Bug #45670
openluminous: osd: too many store transactions when osd got an incremental osdmap but failed encode full with correct crc again and again
0%
Description
Suppose osd got an message containing only one incremental osdmap(epoch 123), but failed to encode full with correct crc due to osdmap data structure change from an old code version to a new version during online upgrading.
1. In this case, we should go through osdmap epoch from start=123 to last=123, but crc err occured, and last epoch changed to 122(last = e - 1), we quit the osdmap epoch loop in func handle_osd_map in OSD.cc
2. However, store transaction will be delivered as normal even osd did not get any correct osdmap.
3. For a cluster big enough, too many crc err inc osdmap messages will lead to too many store transactions, and lead to too many callback func _committed_osd_maps invoked.

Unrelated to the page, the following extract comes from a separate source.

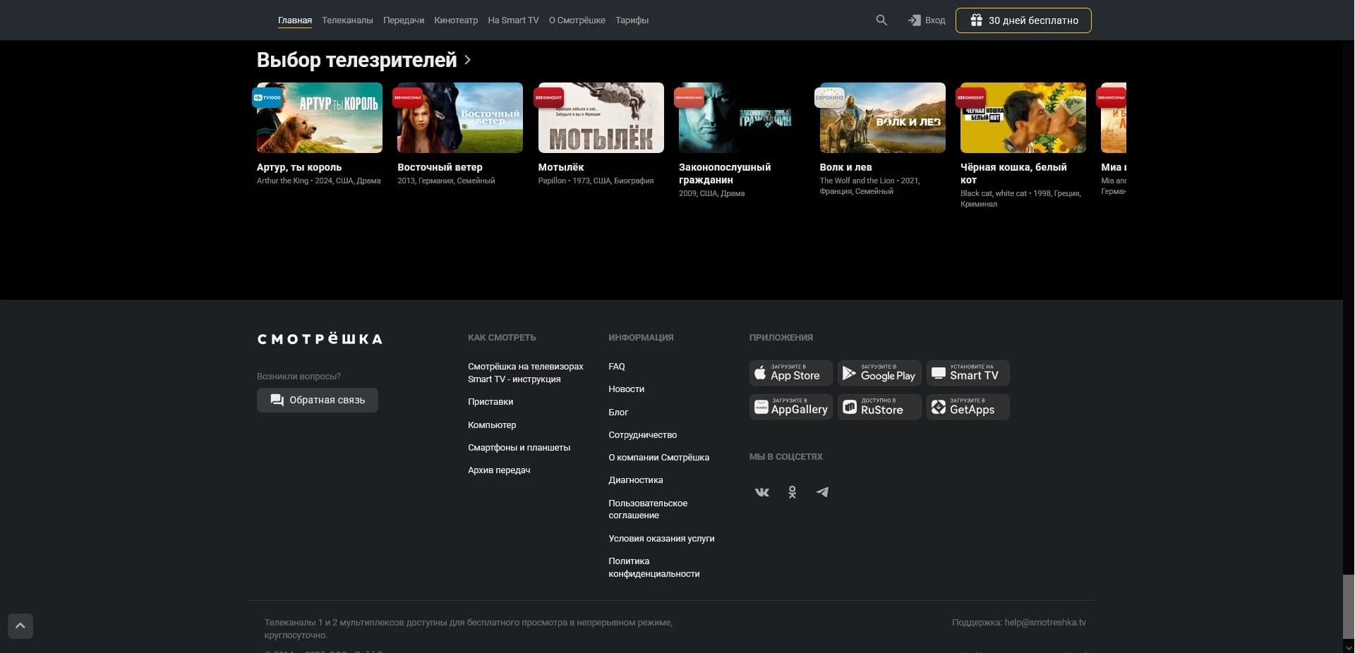The width and height of the screenshot is (1355, 653).
Task: Click the RuStore download badge
Action: click(x=879, y=407)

4. In func _committed_osd_maps when we consume_map, we need to iterate over all pgs. So we need to get pg_lock again and again.
5. this will lead to slow osdmap update, peering stuck, io timeout, etc.
So store transactions may need to be skipped to avoid this case as We don't get any correct osdmap at all.
Updated by Nathan Cutler almost 4 years ago
- Status changed from New to Need More Info
Echoing what Kefu said in the PR: "hi Eugene, we don't merge luminous PRs anymore as it's EOL already. is master or other branches like nautlus, mimic, or octopus also suffering from this issue? if yes, could you retarget to the latest release branch instead? so we can backport the fix."
Updated by Dan van der Ster over 3 years ago
This should be fixed as a side-effect of https://tracker.ceph.com/issues/46443
(fixed in whereever that gets backported)